Chromatin fractionation

Cell pellets were resuspended in lysis buffer (10 mM HEPES pH 7.6, 10 mM KCl, 0.05% NP40) with protease inhibitors and incubated on ice for 30 min. Samples were centrifuged at 16,000×g at 4 °C for 10 min and the supernatant was taken as cytosolic fraction. Leftover pellet was further lysed with low salt buffer (10 mM Tris HCl pH 7.5, 3 mM MgCl2) supplemented with 1% Triton X-100 for 15 min on ice and centrifuged. Supernatant was taken as nuclear proteins. Leftover pellet was resuspended in 0.2 M HCl, incubated on ice for 20 min and centrifuged. The supernatant was neutralized with 1 M Tris HCl buffer (pH8) and used as the chromatin fraction.

Western blot

Proteins were separated using SDS polyacrylamide gel electrophoresis (SDS-PAGE) and analyzed by Western blotting using the antibodies listed in the Supplementary Table 1. Antibody dilutions: anti-β-actin 1:5000, anti-H3.3 1:250, anti-H3.3-G34W 1:500, anti-H3K36me2 1:500, anti-HK36me3 1:500, anti-H4 1:500, anti-DAXX 1:1000, anti-α-tubulin 1:2000, anti-FLAG 1:1000. Chemiluminescence signals were imaged using Amersham Imager 680 (GE, Boston, USA). For the separation of endogenous histone H3 proteins and ectopically-expressed H3.3-HA-3XFLAG in HEK293T, we used 8–16% Mini-PROTEAN® TGX gels (Bio-Rad Laboratories).

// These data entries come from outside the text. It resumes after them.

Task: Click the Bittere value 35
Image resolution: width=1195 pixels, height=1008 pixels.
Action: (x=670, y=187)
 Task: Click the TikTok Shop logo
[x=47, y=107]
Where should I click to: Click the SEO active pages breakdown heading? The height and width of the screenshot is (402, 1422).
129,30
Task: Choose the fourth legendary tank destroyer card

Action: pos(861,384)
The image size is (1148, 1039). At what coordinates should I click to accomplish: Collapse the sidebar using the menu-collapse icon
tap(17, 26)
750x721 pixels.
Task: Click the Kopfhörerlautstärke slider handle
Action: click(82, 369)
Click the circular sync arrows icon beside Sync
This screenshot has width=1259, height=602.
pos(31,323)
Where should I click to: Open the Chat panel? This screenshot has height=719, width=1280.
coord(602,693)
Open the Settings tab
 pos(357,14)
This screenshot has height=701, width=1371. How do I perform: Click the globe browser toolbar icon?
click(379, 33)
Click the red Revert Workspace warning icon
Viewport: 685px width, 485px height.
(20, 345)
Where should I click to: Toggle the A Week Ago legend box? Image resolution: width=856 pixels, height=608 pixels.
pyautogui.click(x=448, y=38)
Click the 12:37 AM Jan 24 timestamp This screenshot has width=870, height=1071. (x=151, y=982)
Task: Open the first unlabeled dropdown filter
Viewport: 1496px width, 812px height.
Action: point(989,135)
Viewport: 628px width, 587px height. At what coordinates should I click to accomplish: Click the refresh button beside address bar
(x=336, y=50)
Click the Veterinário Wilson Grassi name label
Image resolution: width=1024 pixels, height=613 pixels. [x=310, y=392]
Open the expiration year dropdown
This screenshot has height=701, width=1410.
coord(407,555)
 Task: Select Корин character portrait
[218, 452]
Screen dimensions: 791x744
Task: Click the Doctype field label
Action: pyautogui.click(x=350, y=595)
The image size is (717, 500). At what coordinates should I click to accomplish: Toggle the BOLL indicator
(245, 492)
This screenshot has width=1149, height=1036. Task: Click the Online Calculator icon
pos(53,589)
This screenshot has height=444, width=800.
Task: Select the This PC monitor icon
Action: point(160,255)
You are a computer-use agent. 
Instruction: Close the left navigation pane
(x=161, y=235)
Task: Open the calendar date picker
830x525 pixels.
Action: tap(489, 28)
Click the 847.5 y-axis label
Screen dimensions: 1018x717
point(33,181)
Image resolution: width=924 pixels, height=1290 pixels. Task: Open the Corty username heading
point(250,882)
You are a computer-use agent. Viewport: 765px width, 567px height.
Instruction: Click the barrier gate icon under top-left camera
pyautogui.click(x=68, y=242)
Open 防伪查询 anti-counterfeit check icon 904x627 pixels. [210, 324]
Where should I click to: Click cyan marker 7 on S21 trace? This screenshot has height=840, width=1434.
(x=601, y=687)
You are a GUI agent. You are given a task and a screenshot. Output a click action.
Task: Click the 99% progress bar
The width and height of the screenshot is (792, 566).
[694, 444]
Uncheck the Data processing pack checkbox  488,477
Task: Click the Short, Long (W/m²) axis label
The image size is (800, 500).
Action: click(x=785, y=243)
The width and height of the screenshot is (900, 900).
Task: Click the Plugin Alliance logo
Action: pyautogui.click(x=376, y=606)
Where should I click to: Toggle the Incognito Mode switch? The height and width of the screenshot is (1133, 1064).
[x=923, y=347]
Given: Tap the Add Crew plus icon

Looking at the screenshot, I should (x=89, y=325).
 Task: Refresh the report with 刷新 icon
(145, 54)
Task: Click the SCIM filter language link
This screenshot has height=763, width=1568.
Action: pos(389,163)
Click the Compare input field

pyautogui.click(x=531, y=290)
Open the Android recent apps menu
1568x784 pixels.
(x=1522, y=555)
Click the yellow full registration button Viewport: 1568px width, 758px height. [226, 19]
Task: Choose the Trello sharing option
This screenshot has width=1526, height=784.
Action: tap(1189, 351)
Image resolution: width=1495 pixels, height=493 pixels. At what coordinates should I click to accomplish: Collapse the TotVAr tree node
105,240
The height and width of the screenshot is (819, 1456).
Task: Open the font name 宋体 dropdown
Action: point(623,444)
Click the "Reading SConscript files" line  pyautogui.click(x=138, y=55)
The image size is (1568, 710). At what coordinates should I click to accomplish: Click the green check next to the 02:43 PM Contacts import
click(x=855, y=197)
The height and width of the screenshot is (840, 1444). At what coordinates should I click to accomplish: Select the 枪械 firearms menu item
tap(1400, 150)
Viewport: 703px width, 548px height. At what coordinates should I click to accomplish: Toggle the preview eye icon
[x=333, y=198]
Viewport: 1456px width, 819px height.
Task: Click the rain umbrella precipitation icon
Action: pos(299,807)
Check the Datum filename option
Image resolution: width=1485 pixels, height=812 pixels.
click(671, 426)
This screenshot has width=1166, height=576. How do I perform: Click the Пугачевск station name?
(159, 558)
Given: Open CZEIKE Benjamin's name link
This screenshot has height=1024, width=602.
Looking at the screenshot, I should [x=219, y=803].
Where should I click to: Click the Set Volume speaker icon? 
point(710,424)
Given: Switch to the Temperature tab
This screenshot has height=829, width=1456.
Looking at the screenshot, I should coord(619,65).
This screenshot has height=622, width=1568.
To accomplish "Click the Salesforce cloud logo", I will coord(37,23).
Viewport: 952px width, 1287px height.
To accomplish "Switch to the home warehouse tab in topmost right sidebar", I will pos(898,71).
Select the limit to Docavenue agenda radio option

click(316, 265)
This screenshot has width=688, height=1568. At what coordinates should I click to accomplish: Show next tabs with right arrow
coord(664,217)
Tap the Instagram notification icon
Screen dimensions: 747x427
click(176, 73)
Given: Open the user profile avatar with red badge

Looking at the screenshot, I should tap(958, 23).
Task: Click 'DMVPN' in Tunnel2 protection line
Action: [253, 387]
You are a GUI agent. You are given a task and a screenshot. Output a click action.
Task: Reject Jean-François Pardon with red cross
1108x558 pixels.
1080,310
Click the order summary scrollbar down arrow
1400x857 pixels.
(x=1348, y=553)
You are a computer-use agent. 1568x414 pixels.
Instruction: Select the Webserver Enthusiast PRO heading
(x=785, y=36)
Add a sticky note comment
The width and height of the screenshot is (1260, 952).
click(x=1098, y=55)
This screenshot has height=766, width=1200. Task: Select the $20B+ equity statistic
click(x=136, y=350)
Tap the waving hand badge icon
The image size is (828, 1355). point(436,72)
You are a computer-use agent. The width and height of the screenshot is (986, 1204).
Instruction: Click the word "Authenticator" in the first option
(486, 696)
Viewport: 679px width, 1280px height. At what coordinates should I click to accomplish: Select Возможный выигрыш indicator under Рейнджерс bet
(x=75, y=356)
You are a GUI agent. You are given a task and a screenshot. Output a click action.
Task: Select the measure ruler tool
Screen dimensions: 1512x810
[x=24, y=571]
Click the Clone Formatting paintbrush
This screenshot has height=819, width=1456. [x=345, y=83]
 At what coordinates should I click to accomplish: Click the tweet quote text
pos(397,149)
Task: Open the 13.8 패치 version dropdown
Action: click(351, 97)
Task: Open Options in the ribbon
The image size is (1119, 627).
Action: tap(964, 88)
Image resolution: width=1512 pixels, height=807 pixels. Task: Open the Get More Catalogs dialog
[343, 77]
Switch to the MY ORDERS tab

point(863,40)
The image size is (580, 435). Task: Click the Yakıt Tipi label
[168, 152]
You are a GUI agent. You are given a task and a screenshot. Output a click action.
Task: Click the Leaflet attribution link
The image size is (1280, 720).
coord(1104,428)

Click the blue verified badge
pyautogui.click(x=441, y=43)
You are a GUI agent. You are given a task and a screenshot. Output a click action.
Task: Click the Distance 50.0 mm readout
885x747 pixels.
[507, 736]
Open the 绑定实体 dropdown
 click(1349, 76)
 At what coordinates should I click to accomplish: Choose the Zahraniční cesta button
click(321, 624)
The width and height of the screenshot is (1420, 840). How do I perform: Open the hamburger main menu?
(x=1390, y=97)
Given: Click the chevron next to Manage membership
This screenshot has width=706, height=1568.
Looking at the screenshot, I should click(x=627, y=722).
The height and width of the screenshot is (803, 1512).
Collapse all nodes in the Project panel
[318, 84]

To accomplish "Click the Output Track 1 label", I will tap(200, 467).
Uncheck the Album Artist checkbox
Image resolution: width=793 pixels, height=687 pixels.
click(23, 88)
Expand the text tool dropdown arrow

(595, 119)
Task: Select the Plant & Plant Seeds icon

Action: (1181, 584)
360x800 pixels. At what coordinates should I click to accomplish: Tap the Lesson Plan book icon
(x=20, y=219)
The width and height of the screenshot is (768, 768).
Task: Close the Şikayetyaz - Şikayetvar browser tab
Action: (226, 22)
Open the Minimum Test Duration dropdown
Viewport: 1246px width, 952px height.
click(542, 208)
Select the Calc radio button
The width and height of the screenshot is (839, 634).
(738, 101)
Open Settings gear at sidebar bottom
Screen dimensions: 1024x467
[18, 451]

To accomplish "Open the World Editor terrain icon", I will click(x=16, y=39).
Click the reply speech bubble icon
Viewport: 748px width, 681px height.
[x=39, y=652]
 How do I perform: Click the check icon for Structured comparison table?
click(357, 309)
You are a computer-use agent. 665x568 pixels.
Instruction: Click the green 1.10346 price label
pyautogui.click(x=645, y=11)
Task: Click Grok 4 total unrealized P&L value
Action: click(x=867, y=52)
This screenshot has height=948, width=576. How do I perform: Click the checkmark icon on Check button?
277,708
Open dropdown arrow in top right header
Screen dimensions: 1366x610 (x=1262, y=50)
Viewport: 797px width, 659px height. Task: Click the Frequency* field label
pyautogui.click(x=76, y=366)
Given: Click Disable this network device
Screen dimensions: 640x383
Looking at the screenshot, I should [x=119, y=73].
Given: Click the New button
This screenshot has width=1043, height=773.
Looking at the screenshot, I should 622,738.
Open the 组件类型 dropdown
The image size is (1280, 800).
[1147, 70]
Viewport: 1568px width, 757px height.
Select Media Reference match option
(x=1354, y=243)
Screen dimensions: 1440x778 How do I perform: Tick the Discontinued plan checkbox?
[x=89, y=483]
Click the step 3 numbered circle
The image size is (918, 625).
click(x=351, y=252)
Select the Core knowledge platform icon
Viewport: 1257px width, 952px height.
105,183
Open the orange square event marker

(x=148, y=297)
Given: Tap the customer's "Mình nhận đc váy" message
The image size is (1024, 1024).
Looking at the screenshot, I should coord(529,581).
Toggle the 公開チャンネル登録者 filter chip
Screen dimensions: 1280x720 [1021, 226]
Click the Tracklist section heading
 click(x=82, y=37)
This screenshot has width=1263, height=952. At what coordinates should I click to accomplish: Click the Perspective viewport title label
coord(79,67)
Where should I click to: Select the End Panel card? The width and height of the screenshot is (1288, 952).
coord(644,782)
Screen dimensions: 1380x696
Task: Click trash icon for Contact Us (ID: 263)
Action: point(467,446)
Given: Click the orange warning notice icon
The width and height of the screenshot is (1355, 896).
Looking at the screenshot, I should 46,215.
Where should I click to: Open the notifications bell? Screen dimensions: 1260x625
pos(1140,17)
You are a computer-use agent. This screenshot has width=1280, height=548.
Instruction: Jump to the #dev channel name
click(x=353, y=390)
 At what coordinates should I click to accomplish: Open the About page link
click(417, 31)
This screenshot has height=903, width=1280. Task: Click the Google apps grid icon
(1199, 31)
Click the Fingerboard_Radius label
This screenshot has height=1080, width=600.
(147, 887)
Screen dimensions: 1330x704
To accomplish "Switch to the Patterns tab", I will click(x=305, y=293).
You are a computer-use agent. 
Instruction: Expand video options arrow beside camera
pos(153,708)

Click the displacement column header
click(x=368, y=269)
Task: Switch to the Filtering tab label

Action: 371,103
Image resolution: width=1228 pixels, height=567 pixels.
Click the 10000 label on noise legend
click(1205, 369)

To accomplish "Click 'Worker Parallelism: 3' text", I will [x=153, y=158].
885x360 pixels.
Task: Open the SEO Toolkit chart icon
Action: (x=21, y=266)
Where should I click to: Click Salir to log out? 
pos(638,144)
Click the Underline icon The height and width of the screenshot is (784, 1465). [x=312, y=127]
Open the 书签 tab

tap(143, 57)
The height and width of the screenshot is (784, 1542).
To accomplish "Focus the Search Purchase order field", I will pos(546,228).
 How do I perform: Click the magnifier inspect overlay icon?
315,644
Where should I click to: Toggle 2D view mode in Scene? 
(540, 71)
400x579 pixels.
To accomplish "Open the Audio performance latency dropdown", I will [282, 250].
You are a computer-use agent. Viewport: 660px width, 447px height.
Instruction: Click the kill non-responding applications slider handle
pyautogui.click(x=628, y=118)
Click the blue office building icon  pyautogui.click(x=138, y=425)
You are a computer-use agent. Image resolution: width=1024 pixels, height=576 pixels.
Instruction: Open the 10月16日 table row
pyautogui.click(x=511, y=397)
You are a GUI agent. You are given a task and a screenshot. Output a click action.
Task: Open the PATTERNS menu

Differentiation and alkaline phosphatase staining

50.000 cells were seeded in 24-well plates. When confluent medium was changed to osteogenic differentiation medium: DMEM high Glucose mit L-Glutamin supplemented with 10%FCS, 0.1 µM Dexamethason, 0.17 mM Ascorbinsäure-2-phosphat, and 10 mM ß-Glycerophosphat. Alkaline phosphatase activity was analyzed using BCIP/NBT Alkaline Phosphatase Substrate Kit (Vector Laboratories, Burlingame, CA, USA) after 1 min of 4% PFA fixation.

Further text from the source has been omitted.